───── Данные для обработки

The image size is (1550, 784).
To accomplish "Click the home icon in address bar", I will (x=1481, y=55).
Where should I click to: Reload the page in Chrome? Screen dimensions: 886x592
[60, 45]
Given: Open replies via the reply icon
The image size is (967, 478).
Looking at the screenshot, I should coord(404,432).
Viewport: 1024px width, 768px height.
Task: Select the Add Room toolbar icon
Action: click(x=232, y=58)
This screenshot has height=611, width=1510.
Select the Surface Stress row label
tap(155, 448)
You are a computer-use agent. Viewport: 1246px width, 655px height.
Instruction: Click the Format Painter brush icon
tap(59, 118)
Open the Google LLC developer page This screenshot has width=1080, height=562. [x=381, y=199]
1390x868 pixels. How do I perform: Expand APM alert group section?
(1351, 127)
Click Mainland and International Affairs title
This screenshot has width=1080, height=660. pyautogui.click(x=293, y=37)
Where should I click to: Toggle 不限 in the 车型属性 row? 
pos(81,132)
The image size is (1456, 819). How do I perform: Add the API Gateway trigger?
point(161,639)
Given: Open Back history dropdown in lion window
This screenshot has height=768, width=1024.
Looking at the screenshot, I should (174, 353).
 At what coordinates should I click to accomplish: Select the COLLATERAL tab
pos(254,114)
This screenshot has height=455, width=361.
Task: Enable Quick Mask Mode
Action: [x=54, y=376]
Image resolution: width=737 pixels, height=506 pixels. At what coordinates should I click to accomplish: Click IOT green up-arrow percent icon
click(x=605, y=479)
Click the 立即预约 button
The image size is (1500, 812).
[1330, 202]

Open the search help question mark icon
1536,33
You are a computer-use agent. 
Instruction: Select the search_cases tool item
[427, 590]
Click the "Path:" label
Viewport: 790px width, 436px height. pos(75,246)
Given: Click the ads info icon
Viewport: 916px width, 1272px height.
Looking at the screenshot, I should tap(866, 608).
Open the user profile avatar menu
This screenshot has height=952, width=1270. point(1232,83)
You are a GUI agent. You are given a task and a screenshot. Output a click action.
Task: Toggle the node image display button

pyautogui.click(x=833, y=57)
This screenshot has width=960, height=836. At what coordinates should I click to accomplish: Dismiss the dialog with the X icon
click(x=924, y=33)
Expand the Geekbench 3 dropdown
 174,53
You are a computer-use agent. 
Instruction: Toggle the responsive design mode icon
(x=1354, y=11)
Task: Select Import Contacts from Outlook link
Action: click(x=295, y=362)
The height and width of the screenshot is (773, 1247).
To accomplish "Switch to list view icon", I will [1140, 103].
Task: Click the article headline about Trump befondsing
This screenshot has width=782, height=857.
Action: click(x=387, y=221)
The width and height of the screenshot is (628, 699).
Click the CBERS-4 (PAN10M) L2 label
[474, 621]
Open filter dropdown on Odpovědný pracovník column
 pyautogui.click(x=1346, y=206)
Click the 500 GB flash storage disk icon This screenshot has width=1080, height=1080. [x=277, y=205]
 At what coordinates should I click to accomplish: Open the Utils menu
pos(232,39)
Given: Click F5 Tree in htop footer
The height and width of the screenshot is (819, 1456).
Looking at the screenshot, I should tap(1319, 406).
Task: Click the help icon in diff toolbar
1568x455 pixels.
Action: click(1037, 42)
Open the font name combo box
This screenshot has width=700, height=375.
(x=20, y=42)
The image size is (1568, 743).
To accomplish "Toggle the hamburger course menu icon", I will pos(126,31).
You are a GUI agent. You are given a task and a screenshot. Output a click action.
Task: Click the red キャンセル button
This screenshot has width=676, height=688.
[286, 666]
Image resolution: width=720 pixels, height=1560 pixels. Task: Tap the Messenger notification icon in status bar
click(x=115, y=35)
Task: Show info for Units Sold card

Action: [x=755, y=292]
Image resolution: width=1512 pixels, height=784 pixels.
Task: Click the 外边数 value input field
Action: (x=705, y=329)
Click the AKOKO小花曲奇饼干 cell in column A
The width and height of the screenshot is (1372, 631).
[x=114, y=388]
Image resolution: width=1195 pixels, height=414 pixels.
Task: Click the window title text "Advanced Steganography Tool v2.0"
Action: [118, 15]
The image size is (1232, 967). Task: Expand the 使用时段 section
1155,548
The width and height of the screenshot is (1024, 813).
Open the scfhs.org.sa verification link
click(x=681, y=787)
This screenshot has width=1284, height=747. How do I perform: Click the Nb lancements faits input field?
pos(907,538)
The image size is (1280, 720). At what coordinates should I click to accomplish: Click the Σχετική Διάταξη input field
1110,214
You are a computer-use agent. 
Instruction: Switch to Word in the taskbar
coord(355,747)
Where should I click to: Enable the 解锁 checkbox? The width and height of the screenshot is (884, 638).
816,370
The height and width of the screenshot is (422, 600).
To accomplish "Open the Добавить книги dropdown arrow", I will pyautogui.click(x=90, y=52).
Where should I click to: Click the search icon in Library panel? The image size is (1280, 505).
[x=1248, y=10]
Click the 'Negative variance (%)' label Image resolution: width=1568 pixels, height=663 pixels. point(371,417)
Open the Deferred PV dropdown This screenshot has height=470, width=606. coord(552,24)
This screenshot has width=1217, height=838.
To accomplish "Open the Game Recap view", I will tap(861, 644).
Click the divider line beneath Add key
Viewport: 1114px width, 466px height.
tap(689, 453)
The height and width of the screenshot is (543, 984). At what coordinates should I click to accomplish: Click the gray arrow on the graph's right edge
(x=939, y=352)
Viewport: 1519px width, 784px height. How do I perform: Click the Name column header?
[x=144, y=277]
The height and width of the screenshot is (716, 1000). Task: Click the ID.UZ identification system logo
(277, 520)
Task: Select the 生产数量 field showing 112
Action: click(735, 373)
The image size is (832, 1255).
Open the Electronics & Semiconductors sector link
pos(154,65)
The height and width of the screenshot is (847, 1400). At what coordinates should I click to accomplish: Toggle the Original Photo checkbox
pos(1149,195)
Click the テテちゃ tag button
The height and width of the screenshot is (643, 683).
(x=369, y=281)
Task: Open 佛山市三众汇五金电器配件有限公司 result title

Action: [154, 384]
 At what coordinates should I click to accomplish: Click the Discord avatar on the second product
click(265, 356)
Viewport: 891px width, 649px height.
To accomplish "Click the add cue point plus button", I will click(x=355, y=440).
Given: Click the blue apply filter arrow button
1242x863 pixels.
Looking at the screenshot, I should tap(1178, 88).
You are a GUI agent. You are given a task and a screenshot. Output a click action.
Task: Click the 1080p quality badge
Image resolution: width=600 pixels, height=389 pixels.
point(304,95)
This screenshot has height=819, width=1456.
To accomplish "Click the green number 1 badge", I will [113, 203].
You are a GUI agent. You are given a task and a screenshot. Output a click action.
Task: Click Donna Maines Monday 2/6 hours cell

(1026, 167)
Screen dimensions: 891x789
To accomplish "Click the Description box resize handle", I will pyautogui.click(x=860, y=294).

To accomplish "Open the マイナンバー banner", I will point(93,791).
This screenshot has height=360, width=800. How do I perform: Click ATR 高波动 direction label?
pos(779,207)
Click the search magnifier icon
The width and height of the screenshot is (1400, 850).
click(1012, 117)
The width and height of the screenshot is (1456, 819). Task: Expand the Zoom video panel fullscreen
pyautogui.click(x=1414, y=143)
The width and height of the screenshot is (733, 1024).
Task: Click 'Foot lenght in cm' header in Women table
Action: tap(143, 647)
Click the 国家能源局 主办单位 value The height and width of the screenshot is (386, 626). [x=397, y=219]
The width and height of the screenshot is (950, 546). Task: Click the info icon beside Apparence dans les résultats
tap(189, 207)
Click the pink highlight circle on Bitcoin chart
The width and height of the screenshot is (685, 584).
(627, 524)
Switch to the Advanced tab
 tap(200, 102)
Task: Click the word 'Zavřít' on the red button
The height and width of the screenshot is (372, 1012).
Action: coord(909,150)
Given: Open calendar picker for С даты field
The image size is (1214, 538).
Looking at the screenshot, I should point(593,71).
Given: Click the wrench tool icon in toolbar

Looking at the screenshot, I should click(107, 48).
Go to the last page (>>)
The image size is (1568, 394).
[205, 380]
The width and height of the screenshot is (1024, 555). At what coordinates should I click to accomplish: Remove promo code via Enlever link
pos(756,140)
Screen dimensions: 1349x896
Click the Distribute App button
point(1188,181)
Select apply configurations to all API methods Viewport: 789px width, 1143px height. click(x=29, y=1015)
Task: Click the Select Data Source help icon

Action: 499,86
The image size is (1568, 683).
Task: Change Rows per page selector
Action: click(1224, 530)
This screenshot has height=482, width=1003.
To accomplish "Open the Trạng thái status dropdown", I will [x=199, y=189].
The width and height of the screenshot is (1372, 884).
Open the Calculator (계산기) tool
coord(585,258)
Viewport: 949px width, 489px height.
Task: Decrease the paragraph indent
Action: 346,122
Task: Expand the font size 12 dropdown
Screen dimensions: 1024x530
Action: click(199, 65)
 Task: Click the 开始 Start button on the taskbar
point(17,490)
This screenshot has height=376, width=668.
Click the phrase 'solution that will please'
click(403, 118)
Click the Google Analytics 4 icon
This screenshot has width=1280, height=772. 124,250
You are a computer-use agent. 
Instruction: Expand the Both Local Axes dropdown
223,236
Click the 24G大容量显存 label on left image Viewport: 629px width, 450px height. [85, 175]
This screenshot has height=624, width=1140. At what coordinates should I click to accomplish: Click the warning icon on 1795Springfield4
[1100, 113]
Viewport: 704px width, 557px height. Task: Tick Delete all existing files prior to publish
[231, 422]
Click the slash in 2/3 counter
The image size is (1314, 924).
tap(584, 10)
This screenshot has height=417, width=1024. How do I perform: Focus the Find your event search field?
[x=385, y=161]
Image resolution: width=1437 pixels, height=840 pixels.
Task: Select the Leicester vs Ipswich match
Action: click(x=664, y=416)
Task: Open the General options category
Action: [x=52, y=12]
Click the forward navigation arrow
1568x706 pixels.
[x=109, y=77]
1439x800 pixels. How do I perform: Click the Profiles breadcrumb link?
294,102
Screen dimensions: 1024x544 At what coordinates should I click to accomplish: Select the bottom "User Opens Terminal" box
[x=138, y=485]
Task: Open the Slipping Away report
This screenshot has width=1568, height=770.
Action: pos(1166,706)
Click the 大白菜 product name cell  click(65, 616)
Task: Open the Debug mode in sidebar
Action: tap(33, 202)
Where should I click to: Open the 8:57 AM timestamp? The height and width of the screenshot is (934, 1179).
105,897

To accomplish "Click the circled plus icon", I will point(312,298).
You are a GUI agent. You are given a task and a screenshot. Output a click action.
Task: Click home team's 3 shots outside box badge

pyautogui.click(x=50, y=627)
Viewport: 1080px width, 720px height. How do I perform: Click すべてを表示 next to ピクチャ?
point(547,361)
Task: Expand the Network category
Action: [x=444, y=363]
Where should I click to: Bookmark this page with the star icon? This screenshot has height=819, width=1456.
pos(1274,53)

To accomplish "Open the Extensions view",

──────────

Обновите строки от начала записей до строки с "(1351, 127)" включительно, заменив "Surface Stress" на "Surface Tension" и оставив всё прочее без изменений. Приведите только эти строки.

#### Результат выполнения:
The image size is (1550, 784).
To accomplish "Click the home icon in address bar", I will (x=1481, y=55).
Where should I click to: Reload the page in Chrome? Screen dimensions: 886x592
[60, 45]
Given: Open replies via the reply icon
The image size is (967, 478).
Looking at the screenshot, I should coord(404,432).
Viewport: 1024px width, 768px height.
Task: Select the Add Room toolbar icon
Action: click(x=232, y=58)
This screenshot has height=611, width=1510.
Select the Surface Tension row label
tap(155, 448)
You are a computer-use agent. Viewport: 1246px width, 655px height.
Instruction: Click the Format Painter brush icon
tap(59, 118)
Open the Google LLC developer page This screenshot has width=1080, height=562. [x=381, y=199]
1390x868 pixels. How do I perform: Expand APM alert group section?
(1351, 127)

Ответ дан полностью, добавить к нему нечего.